Not being able to organise effectively can be very debilitating but through co-building processes, the individual’s situation can be improved dramatically.

Time management

Having a sense of time and being able to estimate time effectively are again essential skills within our current workplaces. If you are unable to do this effectively it can detract from your credibility in the workplace. For some individuals, this could just be that they have no sense of time, while for others they may be overwhelmed by the sensory inputs from their environment.

There are various solutions to this difficulty, including the use of alarms and wearable technology. It is important to work with the individual to understand their unique working environment and how time management affects them.


Some individuals feel that they are unable to share or not aware of their neurodivergent traits and as a result, try and mask them. This can often mean that they spend far more time working on tasks than their colleagues. This type of behaviour can generate a considerable amount of anxiety, especially when coupled with change. This is because the individual may well be barely hanging in there when they need to reconsider changing all their strategies.

Spending time assessing an individual to help them understand their traits and how these impact their work is invaluable. It can help them flourish and become their true self at work. This should focus on amplifying their strengths and building strategies to help mitigate their difficulties.

Don’t underestimate the power that these changes can have

Christopher Reeve the actor who played Superman, paralysed in a horse-riding accident in 1995 – put it like this.

“When the first Superman movie came out, I was frequently asked, ‘what is a hero?’ I remember the glib response I repeated so many times. The answer was that a hero is someone who commits the courageous action without considering the consequences – the soldier who crawls out of the foxhole to drag an injured buddy to safety. Now my definition is completely different. I think a hero is an ordinary individual who finds strength to persevere and endure in spite of overwhelming obstacles.”

Unfortunately, overwhelming obstacles are present for many individuals with neurodivergent traits and if we do not change this then our organisations will be poorer for it with implications including:

  • Non-compliance under the equality act 2010.
  • Attrition of staff who can add value to our organisations.
  • Loss of competitive advantage and innovation.

To this point, we have discussed supporting the individual. It is important that changes to support the individual are not sticking plasters, but instead part of an organisational wide environmental support.

The road to success

This journey starts with raising awareness of neurodiversity and specifically neurodivergent traits. This mustn’t be a sheep dip approach, yes neurodiversity training is good, but it needs to be supported by mentoring and coaching for managers and leaders of neurodivergent staff.

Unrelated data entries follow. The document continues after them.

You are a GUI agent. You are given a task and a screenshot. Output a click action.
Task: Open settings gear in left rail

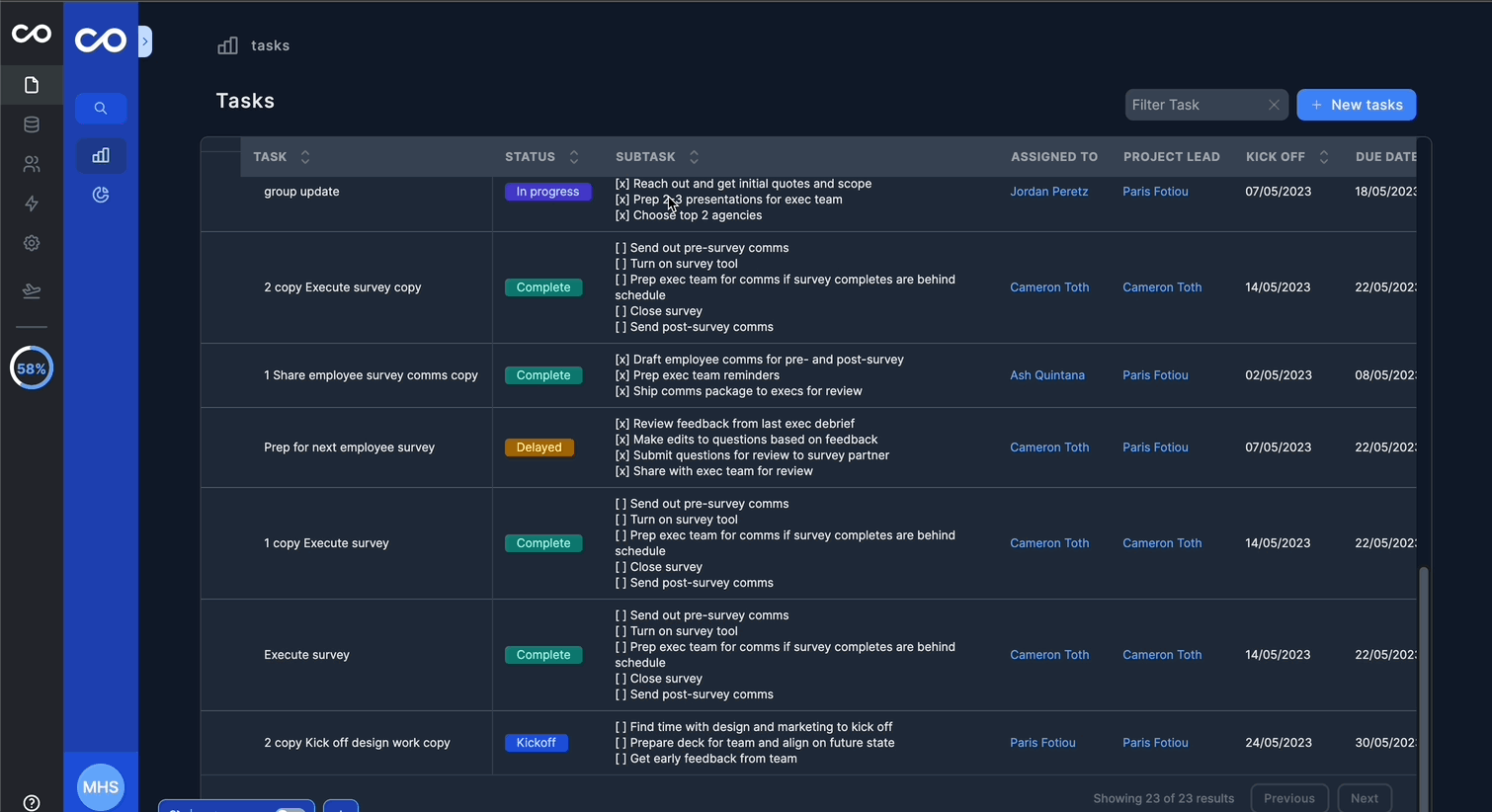click(x=32, y=243)

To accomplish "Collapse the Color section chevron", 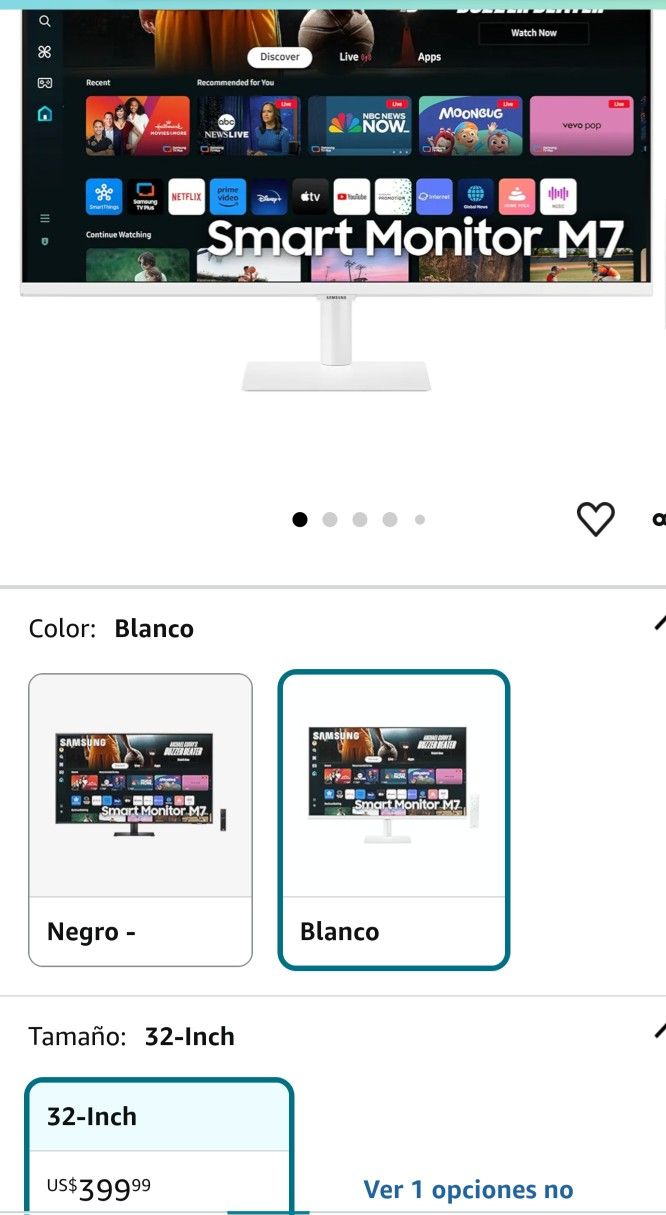I will click(659, 622).
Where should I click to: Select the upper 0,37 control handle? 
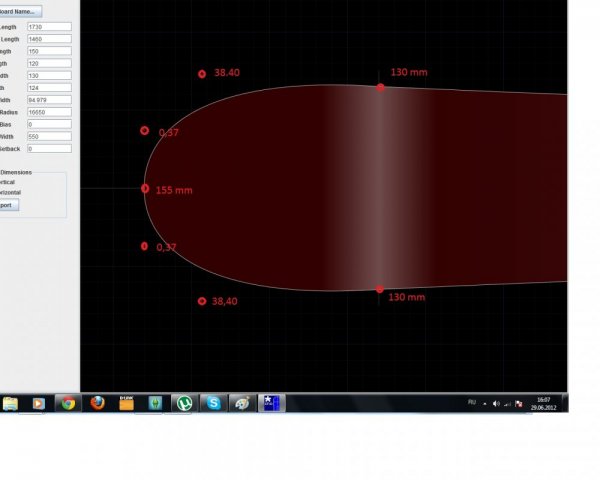(144, 131)
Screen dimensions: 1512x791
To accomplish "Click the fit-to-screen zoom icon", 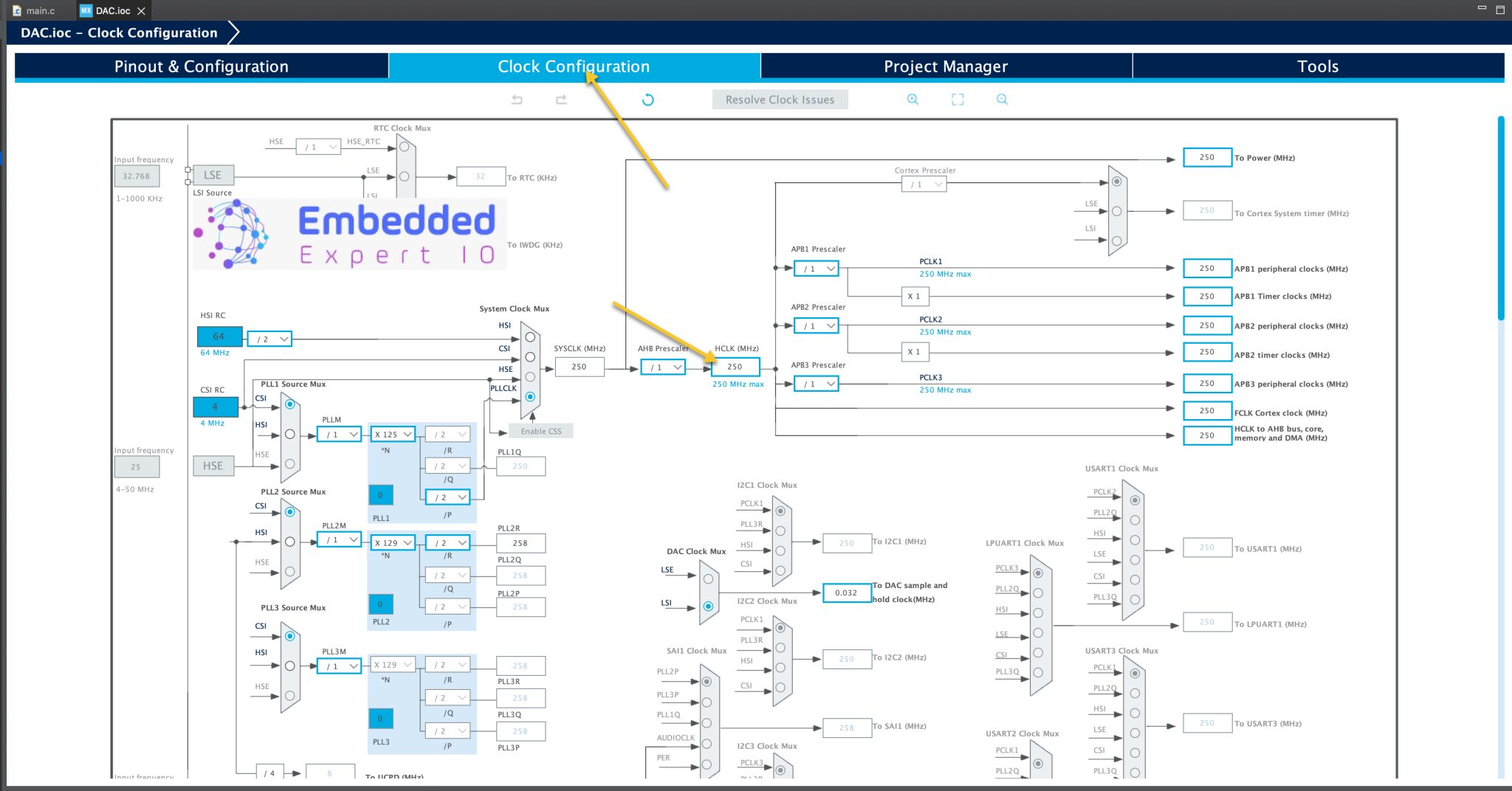I will (x=958, y=100).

This then needs to be supported with high-quality processes that are easy to understand and are embedded across the organisations, (not buried at the bottom of some old filing cabinet).

For example:

  • It should be obvious where to seek support.
  • It should be clear how you will be treated.
  • It should be clear what you can expect to happen and when.

Is there an opportunity to be assessed by a professional who can look at your strengths and difficulties and then be given tailored help and support to amplify your strengths and manage your difficulties?

If you have met one person with neurodivergent traits, you have met one person as we are all uniquely different.